▶ _PROBLEM_
Please retype every record below exactly, leaving the pictures out.

▶ _INFORMATION SHOWN_

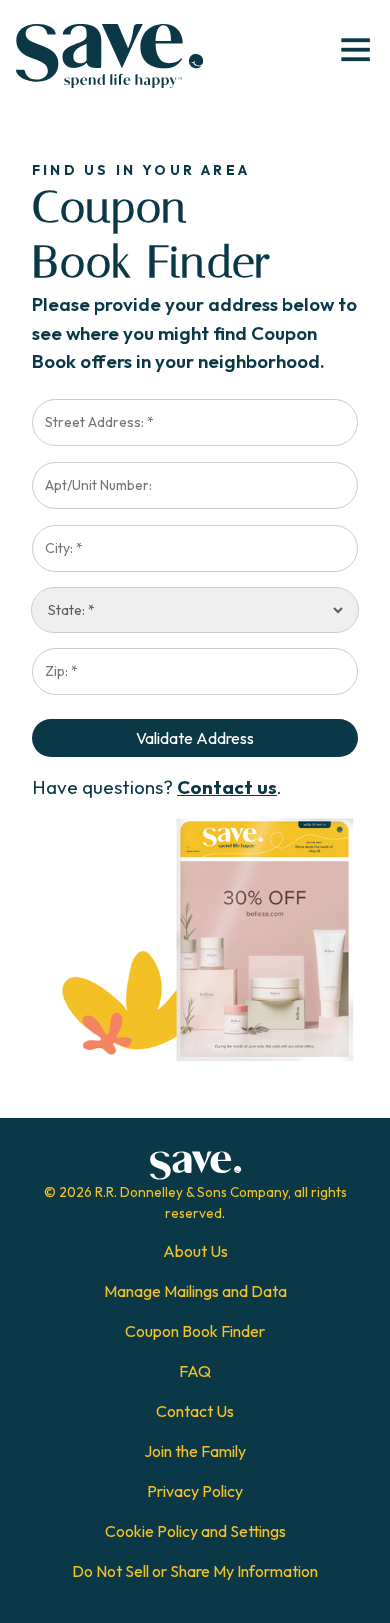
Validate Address (195, 738)
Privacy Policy (195, 1491)
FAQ (195, 1371)
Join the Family (195, 1451)
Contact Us (195, 1411)
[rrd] (109, 56)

▶ _TASK RESPONSE_
Validate Address (195, 738)
Privacy Policy (195, 1491)
FAQ (195, 1371)
Join the Family (195, 1451)
Contact Us (195, 1411)
[rrd] (109, 56)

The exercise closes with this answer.